VGluT2 immunochemistry identifies thalamocortical terminals in layer 4 of adult and developing visual cortex

A vesicular glutamate transporter, VGluT2, has been suggested to be the transporter utilized in the thalamocortical pathway. We examined the reliability of this marker in identifying and discriminating thalamic terminals in adult and developing ferret visual cortex. We studied brain sections stained for the transporter protein and/or anterogradely filled thalamocortical or intracortical axons, by using light, confocal, and electron microscopy. Under light microscopy, VGluT2 immunoreactivity (ir) in adult animals [past postnatal day (P)90] and in neonatal animals as early as P27 formed a dense band in layer 4 and appeared as scattered puncta in layers 6 and 1. Confocal dual-labeling analyses of P46 and adult striate cortices indicated that VGluT2 was present in thalamocortical axons, suggesting that thalamic projections utilize this transporter during postnatal development as well as adulthood. In contrast, extracellularly filled intracortical axons failed to colocalize with VGluT2-ir, suggesting that no significant terminal population originating in cortex contained VGluT2 in layer 4. Electron microscopic analysis revealed that, in adult layer 4, VGluT2-ir was present in large terminals, forming asymmetric synapses.
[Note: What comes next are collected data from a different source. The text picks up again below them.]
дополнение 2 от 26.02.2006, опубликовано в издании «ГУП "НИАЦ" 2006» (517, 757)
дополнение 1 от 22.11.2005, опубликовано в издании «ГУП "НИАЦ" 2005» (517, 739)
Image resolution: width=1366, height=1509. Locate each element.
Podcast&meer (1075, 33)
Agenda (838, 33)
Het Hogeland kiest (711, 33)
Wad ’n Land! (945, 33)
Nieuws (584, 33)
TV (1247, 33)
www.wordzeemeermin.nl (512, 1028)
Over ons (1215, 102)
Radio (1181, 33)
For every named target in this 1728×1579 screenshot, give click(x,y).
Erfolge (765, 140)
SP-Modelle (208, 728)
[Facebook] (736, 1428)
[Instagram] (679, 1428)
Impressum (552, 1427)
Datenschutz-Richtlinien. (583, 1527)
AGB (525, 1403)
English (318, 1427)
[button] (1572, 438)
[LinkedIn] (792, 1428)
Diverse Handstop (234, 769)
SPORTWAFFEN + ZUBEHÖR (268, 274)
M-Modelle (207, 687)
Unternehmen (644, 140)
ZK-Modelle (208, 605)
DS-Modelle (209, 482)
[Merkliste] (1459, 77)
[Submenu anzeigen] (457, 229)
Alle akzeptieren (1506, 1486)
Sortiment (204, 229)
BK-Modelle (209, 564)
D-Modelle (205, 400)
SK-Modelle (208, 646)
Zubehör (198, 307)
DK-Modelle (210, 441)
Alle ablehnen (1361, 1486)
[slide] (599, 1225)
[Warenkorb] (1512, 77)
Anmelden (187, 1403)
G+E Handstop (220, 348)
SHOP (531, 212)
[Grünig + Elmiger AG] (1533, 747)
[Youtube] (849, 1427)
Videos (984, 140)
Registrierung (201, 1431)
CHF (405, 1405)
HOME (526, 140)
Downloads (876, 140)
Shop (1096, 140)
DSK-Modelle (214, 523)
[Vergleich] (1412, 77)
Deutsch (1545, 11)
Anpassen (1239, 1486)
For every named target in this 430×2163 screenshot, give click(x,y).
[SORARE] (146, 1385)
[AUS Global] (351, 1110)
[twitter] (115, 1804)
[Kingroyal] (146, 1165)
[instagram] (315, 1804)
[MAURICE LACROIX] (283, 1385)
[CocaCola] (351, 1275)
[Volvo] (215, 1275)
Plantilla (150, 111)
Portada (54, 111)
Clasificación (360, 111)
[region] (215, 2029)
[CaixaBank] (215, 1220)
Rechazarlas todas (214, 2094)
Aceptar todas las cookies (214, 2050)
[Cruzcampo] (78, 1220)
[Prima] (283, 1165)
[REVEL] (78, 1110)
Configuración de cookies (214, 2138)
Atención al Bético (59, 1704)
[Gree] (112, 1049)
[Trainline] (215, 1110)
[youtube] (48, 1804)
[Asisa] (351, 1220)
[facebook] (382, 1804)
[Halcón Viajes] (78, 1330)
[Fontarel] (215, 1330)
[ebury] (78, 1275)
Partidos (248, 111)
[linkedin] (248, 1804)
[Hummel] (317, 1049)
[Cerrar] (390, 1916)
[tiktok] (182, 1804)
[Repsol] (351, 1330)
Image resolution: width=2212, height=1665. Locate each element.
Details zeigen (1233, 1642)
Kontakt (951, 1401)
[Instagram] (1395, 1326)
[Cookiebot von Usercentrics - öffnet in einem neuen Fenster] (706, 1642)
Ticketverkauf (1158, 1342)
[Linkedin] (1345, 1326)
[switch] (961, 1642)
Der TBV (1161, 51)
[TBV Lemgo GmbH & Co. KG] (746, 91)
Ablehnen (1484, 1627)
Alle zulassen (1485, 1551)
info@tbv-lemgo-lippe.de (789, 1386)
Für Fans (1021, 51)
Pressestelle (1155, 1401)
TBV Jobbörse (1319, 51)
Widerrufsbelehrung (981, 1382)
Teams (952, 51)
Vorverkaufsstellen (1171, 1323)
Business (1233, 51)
Similar to anterogradely labeled thalamocortical terminals, VGluT2-ir synaptic terminals were different from their unlabeled counterparts in terms of terminal area (0.6 vs. 0.3 mu m), synaptic length (486 vs. 353 nm), and preference for synapsing on spines (77% vs. 59%). Moreover, no significant differences were found between VGluT2-ir and anterogradely labeled thalamocortical terminals. Comparable similarities were also demonstrated at P46. These results indicate that thalamocortical terminals in layer 4 of visual cortex utilize VGluT2 and suggest that this marker can be used to identify thalamic axons specifically in adult and developing animals. J. Comp. Neurol. 484: 458-473, 2005. (c) 2005 Wiley-Liss, Inc.